▸ TEXT SECTION

Cookies

Cookies are small bits of data that are stored in your browser. Each browser will store them separately, so cookies in Chrome won't be available in Firefox. They have a huge number of uses, but the most common are either session management or advertising (tracking cookies). Cookies are normally sent with every HTTP request made to a server.

You can check your cookies security attributes with ZAP or Nikto.

Brief

Cookies can be used for many purposes but are most commonly used for website authentication. The cookie value won't usually be a clear-text string where you can see the password, but a token (unique secret code that isn't easily humanly guessable).

Define Cookies attributes

Testing for cookies attributes - OWASP

Restrict access to cookies

  • Secure

    • Only sent to the server with an encrypted request over HTTPS, never sent with HTTP.

  • HTTPOnly

    • Inacessible to Javascript document.cookie API; only sent to the server, helps mitigate XSS attacks.

  • Path

    • Limits the scope of a cookie to a specific path on the server and can therefore be used to prevent unauthorized access to it from other applications on the same host.

Define where cookies are sent

  • SameSite

    • The SameSite attribute lets servers specify whether/when cookies are sent with cross-site requests (where Site is defined by the registrable domain). This provides some protection against cross-site request forgery attacks (CSRF).

    • It takes three possible values: Strict, Lax, and None.

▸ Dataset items
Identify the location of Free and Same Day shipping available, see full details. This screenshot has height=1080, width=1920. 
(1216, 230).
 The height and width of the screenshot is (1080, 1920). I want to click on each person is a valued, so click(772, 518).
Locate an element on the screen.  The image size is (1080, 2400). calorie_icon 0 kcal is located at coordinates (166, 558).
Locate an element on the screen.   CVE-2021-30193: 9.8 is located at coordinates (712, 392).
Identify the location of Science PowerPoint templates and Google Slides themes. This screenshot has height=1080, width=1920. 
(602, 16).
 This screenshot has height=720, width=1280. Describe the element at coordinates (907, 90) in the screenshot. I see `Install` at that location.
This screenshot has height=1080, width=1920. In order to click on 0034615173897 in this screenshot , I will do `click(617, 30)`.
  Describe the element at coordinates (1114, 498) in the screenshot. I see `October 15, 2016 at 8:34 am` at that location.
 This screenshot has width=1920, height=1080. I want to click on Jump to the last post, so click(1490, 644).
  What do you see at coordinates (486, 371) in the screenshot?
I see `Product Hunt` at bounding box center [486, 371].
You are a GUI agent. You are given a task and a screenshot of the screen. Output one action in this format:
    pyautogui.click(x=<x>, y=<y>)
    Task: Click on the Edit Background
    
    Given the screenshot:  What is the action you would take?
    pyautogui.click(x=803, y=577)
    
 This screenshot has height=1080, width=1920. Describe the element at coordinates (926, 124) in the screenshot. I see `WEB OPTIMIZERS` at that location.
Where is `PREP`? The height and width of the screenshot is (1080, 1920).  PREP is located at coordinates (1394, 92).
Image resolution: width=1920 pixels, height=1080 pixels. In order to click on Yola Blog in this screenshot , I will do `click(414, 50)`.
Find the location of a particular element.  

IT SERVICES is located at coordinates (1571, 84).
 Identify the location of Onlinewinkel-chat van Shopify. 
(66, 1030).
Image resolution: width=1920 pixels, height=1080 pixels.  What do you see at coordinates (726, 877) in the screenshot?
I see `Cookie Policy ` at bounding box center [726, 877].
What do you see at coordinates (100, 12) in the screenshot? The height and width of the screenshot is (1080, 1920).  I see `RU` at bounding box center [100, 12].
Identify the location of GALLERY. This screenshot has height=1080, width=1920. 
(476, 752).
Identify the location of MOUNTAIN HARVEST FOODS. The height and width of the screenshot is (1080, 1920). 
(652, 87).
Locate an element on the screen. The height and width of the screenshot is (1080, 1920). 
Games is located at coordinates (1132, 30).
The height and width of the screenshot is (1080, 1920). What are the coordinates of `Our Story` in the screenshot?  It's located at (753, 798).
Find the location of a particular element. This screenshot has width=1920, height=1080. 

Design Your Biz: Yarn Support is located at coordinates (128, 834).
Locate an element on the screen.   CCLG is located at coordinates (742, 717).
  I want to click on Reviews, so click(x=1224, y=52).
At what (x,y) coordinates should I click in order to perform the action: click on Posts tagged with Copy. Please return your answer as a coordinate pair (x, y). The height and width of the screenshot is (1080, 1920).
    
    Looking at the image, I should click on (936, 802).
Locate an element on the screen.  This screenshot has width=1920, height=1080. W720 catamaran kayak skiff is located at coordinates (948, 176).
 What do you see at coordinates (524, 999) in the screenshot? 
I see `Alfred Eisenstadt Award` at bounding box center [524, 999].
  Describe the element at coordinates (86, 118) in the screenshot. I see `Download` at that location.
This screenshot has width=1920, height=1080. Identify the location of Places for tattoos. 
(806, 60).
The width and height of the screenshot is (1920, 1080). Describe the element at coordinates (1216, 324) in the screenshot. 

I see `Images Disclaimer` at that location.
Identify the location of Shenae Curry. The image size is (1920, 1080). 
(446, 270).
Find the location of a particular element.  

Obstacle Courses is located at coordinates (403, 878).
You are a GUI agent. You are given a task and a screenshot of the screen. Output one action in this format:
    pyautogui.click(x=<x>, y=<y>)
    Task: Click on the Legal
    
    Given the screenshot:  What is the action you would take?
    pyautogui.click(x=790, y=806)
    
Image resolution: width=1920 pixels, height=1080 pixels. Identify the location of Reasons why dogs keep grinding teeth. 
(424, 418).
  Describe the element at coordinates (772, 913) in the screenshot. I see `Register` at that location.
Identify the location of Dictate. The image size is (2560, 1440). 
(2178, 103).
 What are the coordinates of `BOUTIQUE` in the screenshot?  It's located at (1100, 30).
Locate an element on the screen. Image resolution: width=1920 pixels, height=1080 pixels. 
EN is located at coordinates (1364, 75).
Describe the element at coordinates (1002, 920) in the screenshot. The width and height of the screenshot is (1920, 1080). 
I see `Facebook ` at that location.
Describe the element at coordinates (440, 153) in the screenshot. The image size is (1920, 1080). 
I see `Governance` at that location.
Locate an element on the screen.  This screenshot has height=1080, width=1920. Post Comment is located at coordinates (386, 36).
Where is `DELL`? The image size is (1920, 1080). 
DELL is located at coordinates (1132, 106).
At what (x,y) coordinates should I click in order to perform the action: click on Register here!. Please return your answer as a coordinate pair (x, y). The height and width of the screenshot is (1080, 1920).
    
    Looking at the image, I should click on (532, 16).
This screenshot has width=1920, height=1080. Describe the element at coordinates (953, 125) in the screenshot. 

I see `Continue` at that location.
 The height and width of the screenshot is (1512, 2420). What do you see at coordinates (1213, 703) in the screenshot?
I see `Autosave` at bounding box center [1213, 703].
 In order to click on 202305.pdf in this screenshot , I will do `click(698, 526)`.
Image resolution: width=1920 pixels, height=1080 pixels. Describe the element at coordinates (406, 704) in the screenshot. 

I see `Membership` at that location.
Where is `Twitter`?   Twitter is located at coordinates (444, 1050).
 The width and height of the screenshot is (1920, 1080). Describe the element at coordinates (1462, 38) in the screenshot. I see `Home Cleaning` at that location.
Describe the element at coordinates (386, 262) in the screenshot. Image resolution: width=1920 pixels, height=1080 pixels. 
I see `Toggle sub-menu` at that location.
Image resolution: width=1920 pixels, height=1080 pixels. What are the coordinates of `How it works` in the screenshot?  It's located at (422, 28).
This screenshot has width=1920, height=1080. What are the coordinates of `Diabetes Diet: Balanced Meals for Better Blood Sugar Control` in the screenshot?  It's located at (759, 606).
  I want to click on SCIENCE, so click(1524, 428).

▸ TASK INSTRUCTIONS
Please reproduce everything in the text about cookies from "Cookies are small" down to "ZAP or Nikto.", word for word. Rely only on the text about cookies.

▸ TASK OUTPUT
Cookies are small bits of data that are stored in your browser. Each browser will store them separately, so cookies in Chrome won't be available in Firefox. They have a huge number of uses, but the most common are either session management or advertising (tracking cookies). Cookies are normally sent with every HTTP request made to a server.

You can check your cookies security attributes with ZAP or Nikto.